- **Working data**:
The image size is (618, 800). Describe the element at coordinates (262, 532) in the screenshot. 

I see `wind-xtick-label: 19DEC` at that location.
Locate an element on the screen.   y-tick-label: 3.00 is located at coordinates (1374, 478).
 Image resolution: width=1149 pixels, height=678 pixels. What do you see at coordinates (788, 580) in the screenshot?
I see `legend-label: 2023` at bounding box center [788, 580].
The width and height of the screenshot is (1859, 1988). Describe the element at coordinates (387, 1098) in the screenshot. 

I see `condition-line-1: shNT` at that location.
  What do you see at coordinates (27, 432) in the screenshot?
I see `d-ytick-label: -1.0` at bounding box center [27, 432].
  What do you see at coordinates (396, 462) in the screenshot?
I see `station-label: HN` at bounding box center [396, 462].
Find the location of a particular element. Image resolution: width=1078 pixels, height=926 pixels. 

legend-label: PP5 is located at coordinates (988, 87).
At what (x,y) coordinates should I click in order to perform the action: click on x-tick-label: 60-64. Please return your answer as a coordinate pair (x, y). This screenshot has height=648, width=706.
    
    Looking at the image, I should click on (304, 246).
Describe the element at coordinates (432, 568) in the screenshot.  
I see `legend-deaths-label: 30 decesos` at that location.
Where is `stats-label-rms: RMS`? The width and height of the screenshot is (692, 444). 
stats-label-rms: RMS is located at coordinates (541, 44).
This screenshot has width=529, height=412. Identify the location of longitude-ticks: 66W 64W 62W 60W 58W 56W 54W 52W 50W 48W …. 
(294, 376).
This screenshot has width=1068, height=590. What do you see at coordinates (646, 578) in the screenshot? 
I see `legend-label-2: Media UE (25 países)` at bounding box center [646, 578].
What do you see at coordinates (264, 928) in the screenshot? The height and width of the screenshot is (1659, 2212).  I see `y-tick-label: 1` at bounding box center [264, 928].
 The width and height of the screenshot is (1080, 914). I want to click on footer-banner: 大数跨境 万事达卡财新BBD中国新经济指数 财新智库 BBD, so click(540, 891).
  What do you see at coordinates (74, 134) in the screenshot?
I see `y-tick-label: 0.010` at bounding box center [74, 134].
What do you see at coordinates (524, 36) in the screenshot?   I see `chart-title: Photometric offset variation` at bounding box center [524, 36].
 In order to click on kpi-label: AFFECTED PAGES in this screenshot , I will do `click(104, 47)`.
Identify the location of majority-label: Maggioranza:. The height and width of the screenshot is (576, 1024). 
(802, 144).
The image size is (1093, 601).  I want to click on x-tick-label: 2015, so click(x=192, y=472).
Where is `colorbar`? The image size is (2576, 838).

- **Directions for this task**:
Reproduce all the items above, replacing "Describe the element" with "Name the element" wherever it appears and leaving every other part unchanged.

- **Solution to the problem**:
The image size is (618, 800). Name the element at coordinates (262, 532) in the screenshot. 

I see `wind-xtick-label: 19DEC` at that location.
Locate an element on the screen.   y-tick-label: 3.00 is located at coordinates (1374, 478).
 Image resolution: width=1149 pixels, height=678 pixels. What do you see at coordinates (788, 580) in the screenshot?
I see `legend-label: 2023` at bounding box center [788, 580].
The width and height of the screenshot is (1859, 1988). Name the element at coordinates (387, 1098) in the screenshot. 

I see `condition-line-1: shNT` at that location.
  What do you see at coordinates (27, 432) in the screenshot?
I see `d-ytick-label: -1.0` at bounding box center [27, 432].
  What do you see at coordinates (396, 462) in the screenshot?
I see `station-label: HN` at bounding box center [396, 462].
Find the location of a particular element. Image resolution: width=1078 pixels, height=926 pixels. 

legend-label: PP5 is located at coordinates (988, 87).
At what (x,y) coordinates should I click in order to perform the action: click on x-tick-label: 60-64. Please return your answer as a coordinate pair (x, y). This screenshot has height=648, width=706.
    
    Looking at the image, I should click on (304, 246).
Name the element at coordinates (432, 568) in the screenshot.  
I see `legend-deaths-label: 30 decesos` at that location.
Where is `stats-label-rms: RMS`? The width and height of the screenshot is (692, 444). 
stats-label-rms: RMS is located at coordinates (541, 44).
This screenshot has width=529, height=412. Identify the location of longitude-ticks: 66W 64W 62W 60W 58W 56W 54W 52W 50W 48W …. 
(294, 376).
This screenshot has width=1068, height=590. What do you see at coordinates (646, 578) in the screenshot? 
I see `legend-label-2: Media UE (25 países)` at bounding box center [646, 578].
What do you see at coordinates (264, 928) in the screenshot? The height and width of the screenshot is (1659, 2212).  I see `y-tick-label: 1` at bounding box center [264, 928].
 The width and height of the screenshot is (1080, 914). I want to click on footer-banner: 大数跨境 万事达卡财新BBD中国新经济指数 财新智库 BBD, so click(540, 891).
  What do you see at coordinates (74, 134) in the screenshot?
I see `y-tick-label: 0.010` at bounding box center [74, 134].
What do you see at coordinates (524, 36) in the screenshot?   I see `chart-title: Photometric offset variation` at bounding box center [524, 36].
 In order to click on kpi-label: AFFECTED PAGES in this screenshot , I will do `click(104, 47)`.
Identify the location of majority-label: Maggioranza:. The height and width of the screenshot is (576, 1024). 
(802, 144).
The image size is (1093, 601).  I want to click on x-tick-label: 2015, so click(x=192, y=472).
Where is `colorbar`? The image size is (2576, 838).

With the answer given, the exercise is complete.